Activity: Among the entries below, find all lines that include "plus" and copy them.

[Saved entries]
%%
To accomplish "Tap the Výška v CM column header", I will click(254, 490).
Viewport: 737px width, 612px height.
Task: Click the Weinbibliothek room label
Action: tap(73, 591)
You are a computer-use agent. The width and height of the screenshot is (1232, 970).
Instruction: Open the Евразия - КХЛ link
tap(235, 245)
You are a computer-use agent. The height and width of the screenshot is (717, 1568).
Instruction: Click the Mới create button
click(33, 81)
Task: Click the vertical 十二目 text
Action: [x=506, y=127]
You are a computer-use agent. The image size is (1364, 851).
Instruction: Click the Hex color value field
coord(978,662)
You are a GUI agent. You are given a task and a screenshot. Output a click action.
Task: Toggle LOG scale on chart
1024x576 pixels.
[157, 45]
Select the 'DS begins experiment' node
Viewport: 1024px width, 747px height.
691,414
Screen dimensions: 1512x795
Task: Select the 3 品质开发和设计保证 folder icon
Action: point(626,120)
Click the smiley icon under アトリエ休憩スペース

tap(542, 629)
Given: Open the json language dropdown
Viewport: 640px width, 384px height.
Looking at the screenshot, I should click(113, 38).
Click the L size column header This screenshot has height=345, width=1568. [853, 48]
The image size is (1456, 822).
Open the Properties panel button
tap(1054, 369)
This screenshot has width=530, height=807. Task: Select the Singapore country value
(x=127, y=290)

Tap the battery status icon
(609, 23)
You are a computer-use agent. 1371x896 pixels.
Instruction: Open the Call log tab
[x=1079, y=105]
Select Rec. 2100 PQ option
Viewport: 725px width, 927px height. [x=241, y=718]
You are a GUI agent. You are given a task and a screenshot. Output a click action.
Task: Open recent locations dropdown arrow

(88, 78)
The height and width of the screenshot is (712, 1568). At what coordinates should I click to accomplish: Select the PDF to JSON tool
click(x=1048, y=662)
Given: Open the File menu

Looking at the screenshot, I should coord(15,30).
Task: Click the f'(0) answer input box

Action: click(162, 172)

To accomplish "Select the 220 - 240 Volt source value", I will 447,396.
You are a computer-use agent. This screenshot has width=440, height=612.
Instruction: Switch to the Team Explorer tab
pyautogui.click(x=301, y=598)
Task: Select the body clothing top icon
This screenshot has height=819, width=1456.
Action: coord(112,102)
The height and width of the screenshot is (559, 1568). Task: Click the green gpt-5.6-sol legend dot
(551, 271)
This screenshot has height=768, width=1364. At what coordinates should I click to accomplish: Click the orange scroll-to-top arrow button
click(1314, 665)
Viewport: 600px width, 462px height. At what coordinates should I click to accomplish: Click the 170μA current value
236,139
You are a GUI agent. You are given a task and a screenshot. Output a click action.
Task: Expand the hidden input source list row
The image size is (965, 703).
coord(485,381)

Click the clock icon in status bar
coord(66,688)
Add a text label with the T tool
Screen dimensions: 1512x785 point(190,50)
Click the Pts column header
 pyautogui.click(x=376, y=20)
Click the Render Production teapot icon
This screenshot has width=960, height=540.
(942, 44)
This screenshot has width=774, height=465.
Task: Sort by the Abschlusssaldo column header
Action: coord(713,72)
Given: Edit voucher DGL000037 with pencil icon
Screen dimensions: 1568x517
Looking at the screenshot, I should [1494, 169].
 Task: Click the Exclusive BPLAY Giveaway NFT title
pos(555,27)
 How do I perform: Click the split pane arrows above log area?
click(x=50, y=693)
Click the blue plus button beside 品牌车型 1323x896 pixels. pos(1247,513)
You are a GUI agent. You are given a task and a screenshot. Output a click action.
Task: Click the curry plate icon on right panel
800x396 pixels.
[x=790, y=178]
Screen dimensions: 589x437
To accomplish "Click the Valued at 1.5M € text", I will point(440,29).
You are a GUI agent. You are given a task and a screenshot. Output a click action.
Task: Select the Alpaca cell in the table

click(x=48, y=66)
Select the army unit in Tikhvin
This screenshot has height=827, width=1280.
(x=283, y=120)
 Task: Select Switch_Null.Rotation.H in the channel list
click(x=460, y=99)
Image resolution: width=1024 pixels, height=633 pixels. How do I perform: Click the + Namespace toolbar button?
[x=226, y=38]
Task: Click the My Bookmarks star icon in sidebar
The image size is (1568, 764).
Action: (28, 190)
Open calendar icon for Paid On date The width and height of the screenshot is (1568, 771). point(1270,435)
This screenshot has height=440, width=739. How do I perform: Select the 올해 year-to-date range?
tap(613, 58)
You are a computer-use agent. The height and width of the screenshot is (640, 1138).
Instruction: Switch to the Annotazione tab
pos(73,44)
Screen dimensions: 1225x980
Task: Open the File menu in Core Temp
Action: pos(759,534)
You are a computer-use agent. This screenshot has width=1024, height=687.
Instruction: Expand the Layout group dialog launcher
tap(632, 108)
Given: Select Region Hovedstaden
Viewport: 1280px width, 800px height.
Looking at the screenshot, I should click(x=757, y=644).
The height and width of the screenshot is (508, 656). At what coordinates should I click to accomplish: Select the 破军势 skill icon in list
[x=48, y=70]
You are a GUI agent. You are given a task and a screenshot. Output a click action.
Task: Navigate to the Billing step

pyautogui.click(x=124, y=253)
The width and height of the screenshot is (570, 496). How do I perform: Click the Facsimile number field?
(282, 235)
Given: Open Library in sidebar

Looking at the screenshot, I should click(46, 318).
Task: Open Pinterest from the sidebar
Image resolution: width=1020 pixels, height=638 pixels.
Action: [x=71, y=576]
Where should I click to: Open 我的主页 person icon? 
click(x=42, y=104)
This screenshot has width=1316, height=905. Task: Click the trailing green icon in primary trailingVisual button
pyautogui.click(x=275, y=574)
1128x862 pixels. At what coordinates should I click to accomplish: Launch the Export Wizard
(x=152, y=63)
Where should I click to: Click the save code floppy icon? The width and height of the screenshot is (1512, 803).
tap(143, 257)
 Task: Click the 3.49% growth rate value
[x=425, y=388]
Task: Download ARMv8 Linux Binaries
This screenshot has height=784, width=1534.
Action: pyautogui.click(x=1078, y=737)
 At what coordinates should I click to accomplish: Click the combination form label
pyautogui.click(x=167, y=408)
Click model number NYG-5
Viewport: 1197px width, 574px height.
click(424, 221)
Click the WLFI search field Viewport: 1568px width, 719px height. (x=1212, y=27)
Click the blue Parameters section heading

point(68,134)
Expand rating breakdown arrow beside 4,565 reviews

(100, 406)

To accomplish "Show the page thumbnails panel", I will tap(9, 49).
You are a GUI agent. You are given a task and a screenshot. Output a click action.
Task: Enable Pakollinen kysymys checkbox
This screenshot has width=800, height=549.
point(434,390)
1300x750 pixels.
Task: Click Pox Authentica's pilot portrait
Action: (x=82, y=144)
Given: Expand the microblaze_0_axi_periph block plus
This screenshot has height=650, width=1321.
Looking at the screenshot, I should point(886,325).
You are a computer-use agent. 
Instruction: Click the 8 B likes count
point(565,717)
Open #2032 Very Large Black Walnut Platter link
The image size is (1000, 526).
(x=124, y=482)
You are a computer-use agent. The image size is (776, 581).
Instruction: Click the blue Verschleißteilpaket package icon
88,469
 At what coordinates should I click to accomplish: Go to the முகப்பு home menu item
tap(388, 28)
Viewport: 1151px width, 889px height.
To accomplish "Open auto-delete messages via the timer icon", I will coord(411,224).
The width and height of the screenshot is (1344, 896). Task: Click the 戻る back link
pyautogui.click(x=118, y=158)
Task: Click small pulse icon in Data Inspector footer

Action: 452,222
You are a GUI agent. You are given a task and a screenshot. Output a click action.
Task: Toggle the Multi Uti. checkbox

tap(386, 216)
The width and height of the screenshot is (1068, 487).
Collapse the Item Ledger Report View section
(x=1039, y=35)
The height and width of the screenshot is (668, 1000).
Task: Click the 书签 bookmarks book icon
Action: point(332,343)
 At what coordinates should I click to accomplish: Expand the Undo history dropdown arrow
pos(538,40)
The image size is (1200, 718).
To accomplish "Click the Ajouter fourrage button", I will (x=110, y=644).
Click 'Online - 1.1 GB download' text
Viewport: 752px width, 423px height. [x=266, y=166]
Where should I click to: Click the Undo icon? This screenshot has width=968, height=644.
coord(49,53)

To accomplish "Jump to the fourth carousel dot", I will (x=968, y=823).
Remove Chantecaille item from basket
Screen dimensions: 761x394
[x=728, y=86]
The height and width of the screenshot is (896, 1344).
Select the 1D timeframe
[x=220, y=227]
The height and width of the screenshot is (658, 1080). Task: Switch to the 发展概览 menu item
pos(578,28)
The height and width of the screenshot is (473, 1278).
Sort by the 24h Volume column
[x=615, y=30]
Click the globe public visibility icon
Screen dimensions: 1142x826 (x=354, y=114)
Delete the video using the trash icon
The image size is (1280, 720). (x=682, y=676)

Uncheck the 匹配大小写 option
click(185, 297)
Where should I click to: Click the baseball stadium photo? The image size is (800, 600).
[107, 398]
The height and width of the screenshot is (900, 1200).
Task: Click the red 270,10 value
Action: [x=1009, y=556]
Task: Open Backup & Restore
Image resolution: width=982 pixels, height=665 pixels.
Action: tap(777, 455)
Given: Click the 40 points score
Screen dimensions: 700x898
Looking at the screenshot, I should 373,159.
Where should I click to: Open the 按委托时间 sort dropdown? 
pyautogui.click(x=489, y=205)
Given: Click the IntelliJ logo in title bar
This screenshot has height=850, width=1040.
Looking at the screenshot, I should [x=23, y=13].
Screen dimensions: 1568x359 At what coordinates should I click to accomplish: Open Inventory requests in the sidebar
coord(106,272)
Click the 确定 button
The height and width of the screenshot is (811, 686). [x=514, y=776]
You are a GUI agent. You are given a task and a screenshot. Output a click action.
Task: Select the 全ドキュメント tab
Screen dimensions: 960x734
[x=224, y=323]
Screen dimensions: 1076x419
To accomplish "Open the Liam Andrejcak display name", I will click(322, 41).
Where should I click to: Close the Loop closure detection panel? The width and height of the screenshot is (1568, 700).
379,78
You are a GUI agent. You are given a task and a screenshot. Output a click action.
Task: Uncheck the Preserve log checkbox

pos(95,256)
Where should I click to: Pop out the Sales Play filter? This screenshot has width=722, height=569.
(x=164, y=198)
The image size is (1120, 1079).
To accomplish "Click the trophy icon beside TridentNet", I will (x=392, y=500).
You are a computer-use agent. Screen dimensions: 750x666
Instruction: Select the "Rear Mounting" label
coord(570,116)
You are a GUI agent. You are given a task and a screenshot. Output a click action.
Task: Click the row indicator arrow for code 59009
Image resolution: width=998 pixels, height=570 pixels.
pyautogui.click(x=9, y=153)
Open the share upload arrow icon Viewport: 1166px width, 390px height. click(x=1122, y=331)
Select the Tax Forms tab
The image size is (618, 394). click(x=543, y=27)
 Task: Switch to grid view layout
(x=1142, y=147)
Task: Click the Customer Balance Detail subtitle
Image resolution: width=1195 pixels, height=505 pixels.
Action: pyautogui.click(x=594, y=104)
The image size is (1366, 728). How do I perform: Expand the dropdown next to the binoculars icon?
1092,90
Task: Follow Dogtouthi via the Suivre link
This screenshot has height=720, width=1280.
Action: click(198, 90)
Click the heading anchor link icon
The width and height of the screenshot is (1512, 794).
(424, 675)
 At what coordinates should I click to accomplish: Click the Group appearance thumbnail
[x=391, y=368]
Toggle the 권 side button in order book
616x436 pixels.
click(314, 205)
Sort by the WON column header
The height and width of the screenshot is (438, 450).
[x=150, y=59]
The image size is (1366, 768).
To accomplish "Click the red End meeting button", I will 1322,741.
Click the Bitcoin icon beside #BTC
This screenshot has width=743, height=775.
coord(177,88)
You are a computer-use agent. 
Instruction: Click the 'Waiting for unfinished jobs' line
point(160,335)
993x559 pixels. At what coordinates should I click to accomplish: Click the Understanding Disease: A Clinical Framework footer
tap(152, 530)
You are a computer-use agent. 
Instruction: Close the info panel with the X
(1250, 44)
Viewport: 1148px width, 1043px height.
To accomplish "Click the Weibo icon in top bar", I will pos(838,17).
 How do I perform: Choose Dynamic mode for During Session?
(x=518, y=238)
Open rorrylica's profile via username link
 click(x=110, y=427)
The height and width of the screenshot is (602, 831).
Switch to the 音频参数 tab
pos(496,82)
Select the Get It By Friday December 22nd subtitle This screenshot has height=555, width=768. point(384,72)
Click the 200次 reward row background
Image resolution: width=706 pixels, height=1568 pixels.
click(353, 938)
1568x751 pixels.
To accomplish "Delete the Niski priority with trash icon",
%%
Written reply:
Click the blue plus button beside 品牌车型 1323x896 pixels. pos(1247,513)
Given: Expand the microblaze_0_axi_periph block plus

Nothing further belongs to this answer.